Presented by the Northwestern Alumni Association (NAA) and open to the public, nearly 400 attendees gathered for the sold-out program April 9 to hear riveting keynote addresses from Orbert Davis, an Emmy Award-winning musician and co-founder, conductor and artistic director of the Chicago Jazz Philharmonic, and Howard Tullman, CEO of Chicago’s 1871 startup incubator, as they highlighted the day’s presentations from prominent Northwestern alumni and faculty.
Though from different backgrounds and industries, both keynote speakers focused on a similar theme of urgency and the importance of acting in the current moment.
Davis’ speech, “The Urgency of Now,” focused on four key elements to pursuing anything important in life: dreams, faith, opportunity and work.
“Dreams should always evolve,” he said. “My dream was to be a musician and a catalyst for change. Faith is the substance of things hoped for and the evidence of things not seen, and faith is positioned by opportunity, which is built upon work.”

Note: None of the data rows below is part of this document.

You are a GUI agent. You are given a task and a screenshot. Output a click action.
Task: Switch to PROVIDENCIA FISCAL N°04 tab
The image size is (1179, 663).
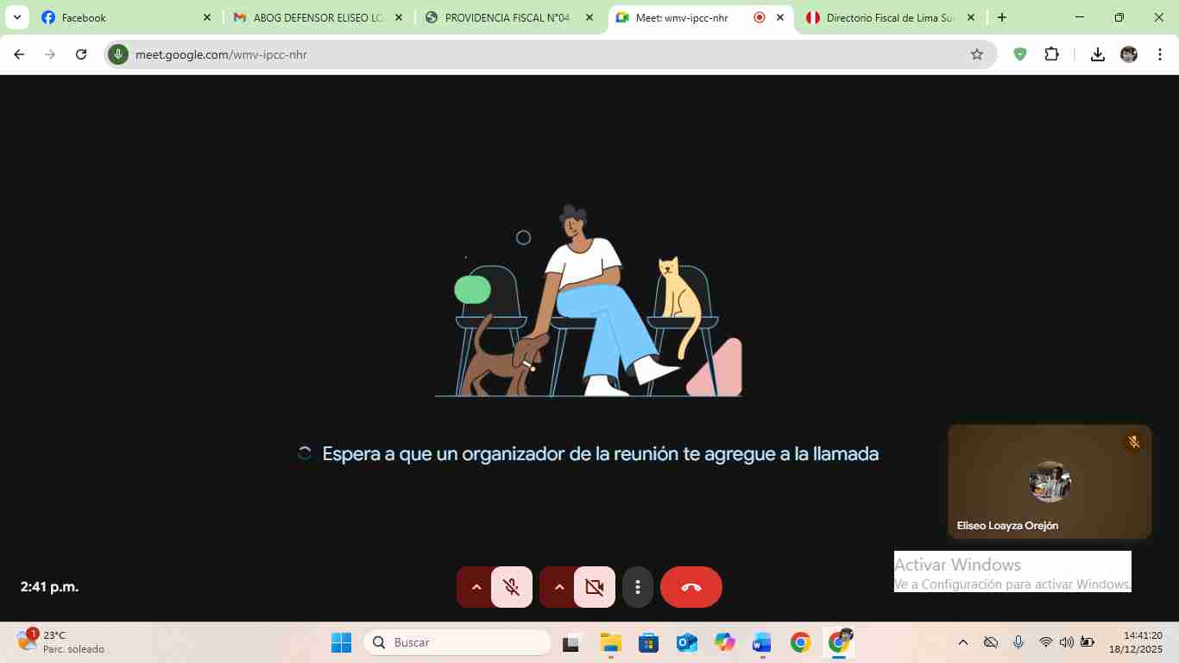506,17
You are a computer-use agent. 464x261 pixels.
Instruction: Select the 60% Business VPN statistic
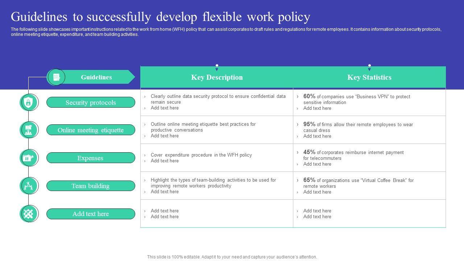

Davis earned his master’s degree at Northwestern in jazz pedagogy in 1997 but said his passion while here was to learn as much as he could about African and African-American history.
“I spent some of my fondest hours at the Melvin J. Herskovits Library of African Studies,” Davis said. “It changed my life.”
Davis’ organization, the Chicago Jazz Philharmonic, focuses on music performance, education and cultural diplomacy.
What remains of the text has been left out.